Likewise I am not a Barclays customer, but if I were, I’d close my accounts and move elsewhere (Qatar Investment owns nearly 13% of Barclays Bank). I don’t have a VW but if I did I would sell it (Qatar owns 17% of VW).
And before you ask, I don’t shop at Sainsbury’s and I don’t watch Al Jazeera Sports..
It was, you may recall Qatar that held Zahir Belounis in the country for two years because he had a dispute with his Quatari team. He had no salary during that time, and was unable to leave the country. He was the victim of the kafala system in which the employer has ownership of employees. It is a system that English learn about in school, and which was part of our society during the Middle Ages.
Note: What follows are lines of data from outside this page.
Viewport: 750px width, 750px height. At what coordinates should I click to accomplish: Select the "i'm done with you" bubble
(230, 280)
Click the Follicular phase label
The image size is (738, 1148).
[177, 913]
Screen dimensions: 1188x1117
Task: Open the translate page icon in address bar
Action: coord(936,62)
It is feudalism.
So I take my moral stance, which given that I am not involved and won’t be involved in anything to do with the world cup, means nothing at all. But still it is worth point out that the German member of Fifa quoted above said, “Pressure and threats won’t achieve much … We have a duty. The decision has been taken to grant the World Cup to Qatar, whether I like it or not.”
Which is rubbish – because pressure is all we have. By running the world cup in Qatar, by supporting any venture Qatar is engaged in, we given credence to their policy of enslavement. If the FA pulled out, it would shake the football world and embarrass a lot of other countries who would see that at least one football body will stand up against slavery.
Fifa says he can’t back out now. But the FA could – even if it means standing on its own, and never entering the world cup again. People would say, “should we deprive our footballers of the chance to play in Qatar?” and I would say, no – they can make up their own minds. Nationalities can be bought and sold these days, so they can go and play for other nations.
People would say, “should we deprive English fans the right to watch the world cup?” The answer is no – it should be a private decision. You could watch it on Al Jaz.
In the end, for me, morality still counts for something, and when the slave trade is an issue, morality counts for a lot.